§ **Instruction**: Copy out the material below word for word, leaving the pictures out.

------ The records

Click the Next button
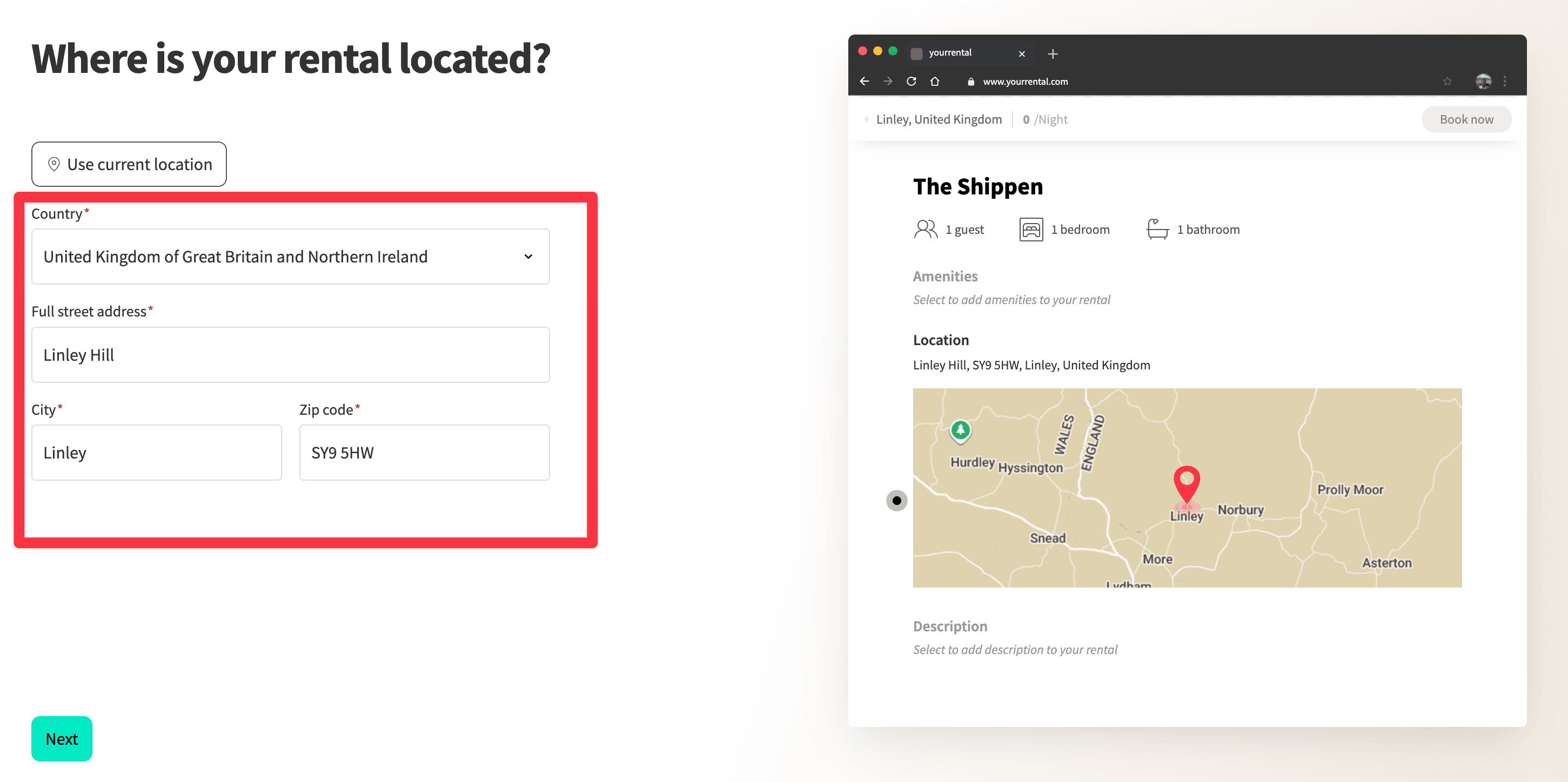This screenshot has height=782, width=1568. pyautogui.click(x=62, y=738)
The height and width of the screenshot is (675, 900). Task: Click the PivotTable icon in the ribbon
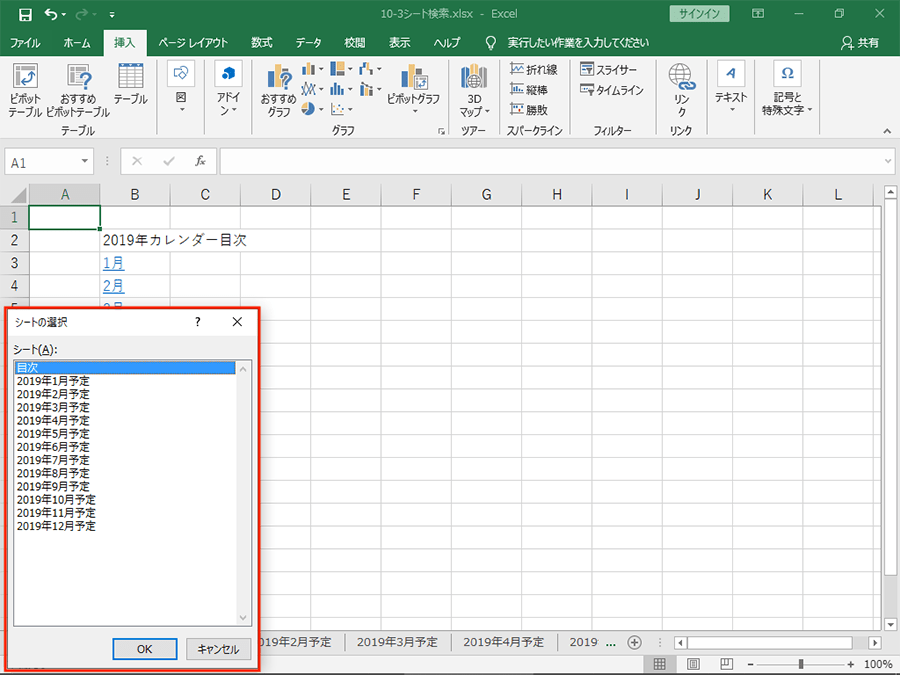[x=25, y=78]
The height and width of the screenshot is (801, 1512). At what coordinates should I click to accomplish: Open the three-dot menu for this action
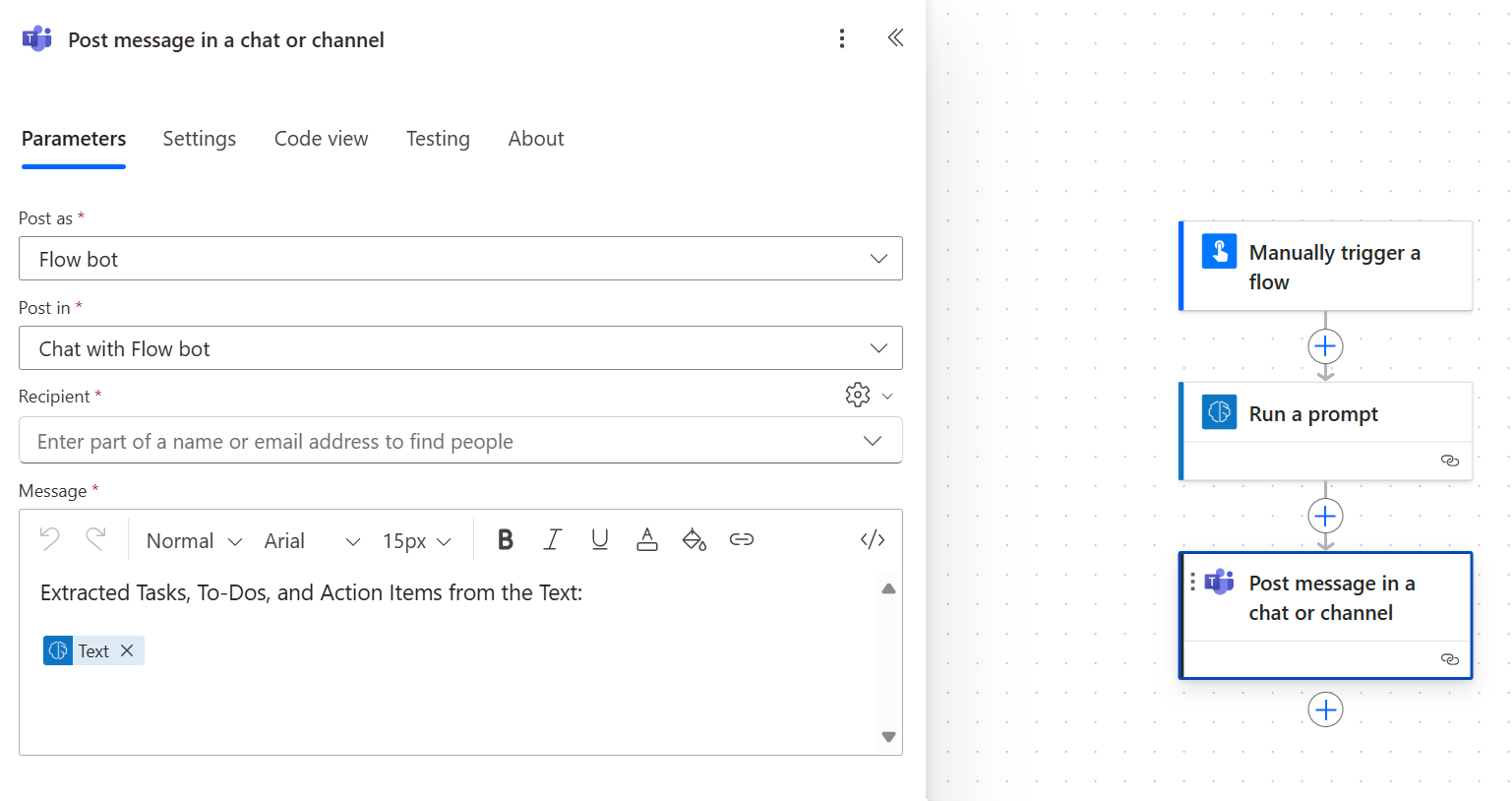[x=842, y=38]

------------

§ **Response to this exercise**:
Click the Next button
This screenshot has height=782, width=1568. pyautogui.click(x=62, y=738)
The height and width of the screenshot is (675, 900). Task: Click the PivotTable icon in the ribbon
[x=25, y=78]
The height and width of the screenshot is (801, 1512). At what coordinates should I click to accomplish: Open the three-dot menu for this action
[x=842, y=38]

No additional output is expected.